The discussion of the Jonathan Martin/Ritchie Incognito case would be incomplete without mention of its racial components.

It was somewhat unsurprising that even after news of his alleged harassment that Dolphins teammates rallied around Incognito. He seemed to be a team leader, and well liked for his puckish demeanor. What was surprising was the way they did it. The Miami Herald detailed a series of player reactions to the Incognito’s alleged racism with all voices claiming that he wasn’t racist. He is, to them, an “honorary black man.”

A former player told the Herald reporter:

I don’t expect you to understand because you’re not black. But being a black guy, being a brother is more than just about skin color. It’s about how you carry yourself. How you play. Where you come from. What you’ve experienced. A lot of things.

People might wonder why in his now infamous voice mail Incognito called Martin “half-black.” He also called Martin something worse, but let’s put that aside and focus on what the intent was: to question Martin’s blackness. Martin’s parents are highly educated and both identify as African-American, and Martin himself didn’t participate in team activities the same way that others did. Incognito saw Martin as only ”half,” presumably because of his manner, class, and education. Martin was seen as an outsider. What Georg Simmel would call, a stranger.

This kind of interaction between race and culture reminds me of an old Village Voice article about how rapper Eminem’s lower-class background trumped race, allowing him to be perceived as authentic.
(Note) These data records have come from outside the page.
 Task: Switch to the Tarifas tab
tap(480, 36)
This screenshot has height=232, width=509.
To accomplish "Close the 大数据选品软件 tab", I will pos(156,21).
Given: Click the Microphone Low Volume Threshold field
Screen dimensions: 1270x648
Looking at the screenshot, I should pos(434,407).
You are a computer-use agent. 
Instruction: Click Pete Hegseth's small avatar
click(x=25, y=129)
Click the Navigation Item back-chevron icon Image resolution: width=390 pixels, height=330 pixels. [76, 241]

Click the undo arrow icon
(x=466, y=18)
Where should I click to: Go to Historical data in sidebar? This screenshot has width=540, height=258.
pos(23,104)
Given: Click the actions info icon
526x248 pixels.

Similarly, Kayne West (whose mother was also a college professor) has been criticized for being not ”black enough” because he wasn’t from a poor background. As the former Dolphins player indicated, “where you are from” is as relevant as skin color in some contexts. It is “how you act.”

“Acting white” and “acting black” has been a troubling issue for sociologists, and the description of the Incognito/Martin events is a familiar one for any scholar of race. Martin’s struggles recall Elijah Anderson’s discussion of African American males code-switching to maintain dignity and masculinity in a variety of settings in Code of the Streetand Nikki Jones’ as-sharp-as-brief discussion of culture, gender, and race, “I was Aggressive for the Streets, Pretty for the Pictures”: Gender, Difference, and the Inner-City Girl. ” Both studies challenge the essential characteristics of race, and illuminate strategies for survival under tough pressures from police (and others in authority) as well as their own compatriots. 
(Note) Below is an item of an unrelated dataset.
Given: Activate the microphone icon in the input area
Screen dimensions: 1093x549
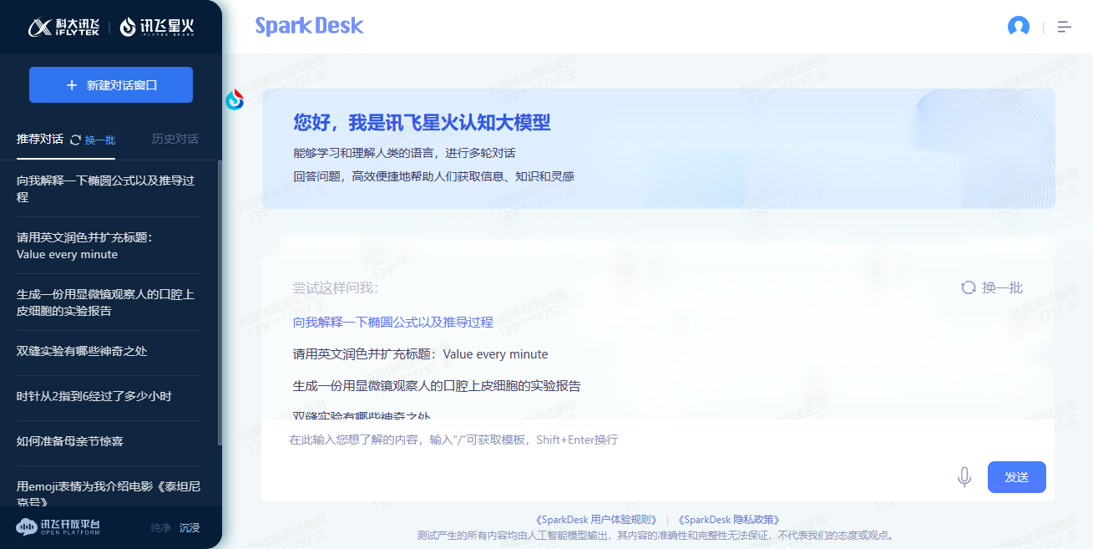Looking at the screenshot, I should click(x=964, y=476).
Here is where race, culture, and education meet. In a 2005 American Journal of Sociology study, Tyson, Darity and Castellino challenge the notion that the fear of being stigmatized as “acting white”—African American students taking a positive rather than oppositional stance against education in a way that hinders their academic achievement—is a problem for all students.

If we turn this inside out, we are reminded of Min Zhou’s fantastic research on Asian-Americans being given “honorary white” status, and how it is a rather tricky thing. There are some positives, it seems, to such a status and yet Zhou details the unintended consequences of such an ascription: it homogenizes hundreds of cultures as ”Asian,” sets high expectations for individual members of the group that might have different abilities and beliefs, and it casts other minority groups as underachievers reluctant to succeed in the U.S. (by ignoring that Asian-Americans immigrate here with greater levels of economic wealth and academic credentials).

So, in the final evaluation, how can we think of the ascription of “honorary black” to Ritchie Incognito and “half-black” (which is to say he “acts white”) to Martin? How did it shape these events? But more importantly, how can we think of the unintended consequences of labeling a white man in this way? Does it homogenize African-American athletes’ attitudes and experiences? Is there only one way to “act [like a] Black [Athlete]?”